On l’aura compris: un égo téflon est essentiel pour devenir mannequin. Neuf fois sur dix, le casting n’aboutit nulle part. «Je n’ai jamais autant pleuré que du temps où j’étais mannequin», avoue Corinne Poracchia. Élisabeth Lepage abonde dans le même sens: «Ton agent a beau te répéter de ne pas le “prendre personnel”, c’est très difficile de rester zen quand tu arrives gonflée à bloc sur un shooting et que le client te balance: “Il y a erreur de casting. Tu es trop grosse.” Ou qu’un photographe te lance en hurlant: “T’es archinulle! Dégage!”» Pourquoi elle et pas moi?
Récapitulons. Une génétique exceptionnelle. Du magnétisme. De la force de caractère, une stabilité émotionnelle et une bonne discipline de vie. Quoi d’autre? Plein d’aptitudes complémentaires. D’abord, la ponctualité, car des retards répétés conduisent carrément au suicide professionnel. Aussi, la débrouillardise, qui permet de prendre le bon bus pour se rendre à un studio dans un coin paumé de Hambourg. Également indispensable: la docilité à suivre les indications du photographe.

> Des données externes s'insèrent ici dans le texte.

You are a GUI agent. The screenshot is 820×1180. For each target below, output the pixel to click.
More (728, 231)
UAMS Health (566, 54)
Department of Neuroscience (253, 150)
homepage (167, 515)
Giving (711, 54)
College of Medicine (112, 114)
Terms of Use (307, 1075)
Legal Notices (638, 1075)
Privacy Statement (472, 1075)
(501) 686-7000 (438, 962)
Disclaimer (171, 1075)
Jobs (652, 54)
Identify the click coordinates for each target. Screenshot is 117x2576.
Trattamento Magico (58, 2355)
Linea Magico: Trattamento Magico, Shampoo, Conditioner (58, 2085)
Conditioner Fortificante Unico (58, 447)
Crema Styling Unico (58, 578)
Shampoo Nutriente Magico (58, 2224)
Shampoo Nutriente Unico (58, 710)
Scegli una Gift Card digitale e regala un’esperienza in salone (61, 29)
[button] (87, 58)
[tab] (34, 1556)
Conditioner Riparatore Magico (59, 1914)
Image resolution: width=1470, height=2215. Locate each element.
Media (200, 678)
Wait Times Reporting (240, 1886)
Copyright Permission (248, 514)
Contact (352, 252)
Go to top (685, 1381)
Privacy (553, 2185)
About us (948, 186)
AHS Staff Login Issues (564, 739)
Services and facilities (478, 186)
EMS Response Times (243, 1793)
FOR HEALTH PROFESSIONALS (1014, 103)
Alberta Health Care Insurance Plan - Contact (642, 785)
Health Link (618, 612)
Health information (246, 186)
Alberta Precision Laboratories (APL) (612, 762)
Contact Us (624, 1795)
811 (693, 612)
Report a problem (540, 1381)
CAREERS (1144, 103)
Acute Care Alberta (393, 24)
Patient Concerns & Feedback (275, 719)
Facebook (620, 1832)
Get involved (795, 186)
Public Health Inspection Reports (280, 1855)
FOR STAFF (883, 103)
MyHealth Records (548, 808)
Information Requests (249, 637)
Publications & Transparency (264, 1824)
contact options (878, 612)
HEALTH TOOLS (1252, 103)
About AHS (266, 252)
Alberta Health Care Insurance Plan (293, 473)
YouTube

À cette liste déjà longue des qualités requises, Corinne Poracchia ajoute le savoir-vivre. «Parler la bouche pleine lors d’un repas avec un client potentiel entraîne automatiquement la perte du contrat. Même chez les super canons, la vulgarité ne passe pas.» Enfin, la santé est primordiale. Sinon, comment conserver la forme malgré le manque de sommeil et de repas complets pendant la saison des défilés, et durant les très longues heures d’une séance photo, alors qu’il faut revêtir un manteau de fourrure en pleine canicule ou un bikini dans l’eau froide d’un lac des Laurentides au mois d’octobre?

Riches et célèbres?
Au fait, ça gagne combien un mannequin? Au bas de l’échelle, pour les défilés. Les jeunes créateurs, surtout aux États-Unis, paient en vêtements. Ce qui n’empêche pas les tops, comme les débutantes, de se bousculer au portillon. Car les défilés attirent acheteurs, journalistes, directeurs artistiques et photographes du monde entier. Avec les grandes maisons de Paris et de Milan, un défilé rapporte 5000 $. «Mais de ce montant, la fille ou le garçon ne touche que 2000 $, précise Denis Desro. L’agence ne paie rien. Tous les frais – billet d’avion, chauffeur, hébergement et repas… sans compter le pourcentage du booker – sont assumés par les mannequins.»

Si une «commerciale» (mannequin spécialisée en photos de catalogues) demande environ 5000 $ par jour, une top modèle peut exiger, pour des photos publicitaires, 30 000 $ la séance, plus les frais de déplacement. Le gros lot? Être choisie comme porte-parole par une marque de vêtements ou de cosmétiques. Difficile de connaître le montant exact des honoraires, les deux parties s’accordant pour garder la chose secrète. Mais un contrat entre une top modèle devenant l’égérie d’une prestigieuse maison de beauté peut comporter plusieurs millions de dollars…

Sauf que ce niveau-là – parmi les centaines de filles et de gars hyper talentueux qui embrassent la carrière –, seul un maigre 0,003 % pourra l’atteindre. J’entends d’ici les concurrents de Portfolio me houspiller: «Bouhouhou! La vilaine briseuse de rêves!»